Criticism of task selection

According to Marcus and Davis (2013), human cognition can seem near-normative when the circumstances are correct while failing to appear so in others. They use a study of physical reasoning by Battaglia, Hamrick, and Tenenbaum as an example (Battaglia et al., 2013). In this study, participants were asked to predict how a tower of blocks would fall. Based on these results, the researchers proposed that humans' physical judgments are a form of probabilistic inference. However, according to Marcus and Davis, a substantial amount of previous studies have shown different results for other physical judgments. The aforementioned example highlights how research surrounding Bayesian inference suffers from generalizability: models fit a subset of tasks of the same problem space. According to Marcus and Davis, this could be the result of probabilistic-cognition literature disproportionately reporting success leading to a distorted perception of the applicability of these approaches.

Marcus and Davis continue that this risk of favoring probabilistic theories of cognition is elevated by the practice of selecting from a broader range of domains instead of diving deeper into one challenging domain. They conclude their criticism of task selection in Bayesian inference by proposing that an attempt to understand the competing mechanisms would possibly be a more enlightening approach.

Criticism of model selection

Related to the problem of task selection is the problem of selecting the models. Every model depends heavily on the choice of probabilities which can come from real-world frequencies, experimental subjects' judgments, and mathematical models (Marcus and Davis, 2013). In addition to the selection of probabilities, a number of other parameters need to be set either by basing the model on real-world statistics; by choosing the model or tuning the parameters to better fit the experiment at hand, or by using purely theoretical considerations, which can sometimes be quite arbitrary.

Each of these choices for constructing a model can become problematic for the model's real applicability (Marcus and Davis, 2013). Real-world frequencies, for example, maybe heavily dependent on what dataset is used. Another subject of problems is how the fit of the model to a certain data set is contingent on how the priors are chosen. To highlight this, Marcus and Davis use Griffiths and Tenenbaum's (2006) study where participants were asked to predict the length of poems, of which they were read a small section and then provide the information on what line that was. The priors for this study were based on the distribution of poem lengths in an online corpus of poetry. The results of the study made Griffith and Tenenbaum suggest that "people's judgements for . . . poem lengths . . . were indistinguishable from optimal Bayesian predictions based on the empirical prior distributions". However, Marcus and Davis (2013) see that the actual fit and the model was actually not in fact as close as the study had suggested, as "it requires no great knowledge of poetry to predict that a poem whose fifth line has been quoted must have at least five lines". The actual fit of the model was overestimated because of how priors were chosen.

Marcus and Davis (2013) conclude their criticism by arguing that probabilistic models such as the Bayesian approach have not yielded a robust account of cognition that would be applicable across tasks. Yet, they also see the Bayesian approach as a useful tool, albeit not one that one-size-fits-all solution.
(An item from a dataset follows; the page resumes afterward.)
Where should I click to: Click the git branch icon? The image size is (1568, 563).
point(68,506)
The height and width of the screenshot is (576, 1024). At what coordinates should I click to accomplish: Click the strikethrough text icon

Bayesian theories against traditional non-Bayesian approaches

While Marcus and Davis' (2013) challenge the robustness of the Bayesian approach and how models and tasks are selected, it does not contrast the probabilistic approach to other approaches of studying the brain and mind. How promising the Bayesian approach is when compared to more traditional non-Bayesian approaches to studying mind and brain is discussed in Bowers and Davis' 2012 paper.

Bower and Davis (2012) argue that the evidence supporting the Bayesian approach is rather weak, with proponents of the Bayesian approach having reached quite different conclusions on the basis of the same evidence. Similar to Marcus and Davis (2013), Bowers and Davis also see that the selection of priors and likelihoods can arbitrarily be altered to provide a better fit, providing an additional point that it makes Bayesian models difficult to falsify. The paper also argues that the Bayesian approach is too rarely compared to the non-Bayesian approaches, such as heuristic or adaptive theories of the mind. As the last major point of critique, Bowers and Davis argue that there is very little data for supporting the notion of collections of neurons performing Bayesian computations.

Bowers and Davis (2012) conclude their paper by arguing that it is not clear how the Bayesian approach provides additional insights into the nature of mind and brain when compared to non-Bayesian approaches. They instead see that the result of the Bayesian approach has been a collection of Bayesian just-so stories, in which mathematical analyses can be used to explain almost any behavior as optimal.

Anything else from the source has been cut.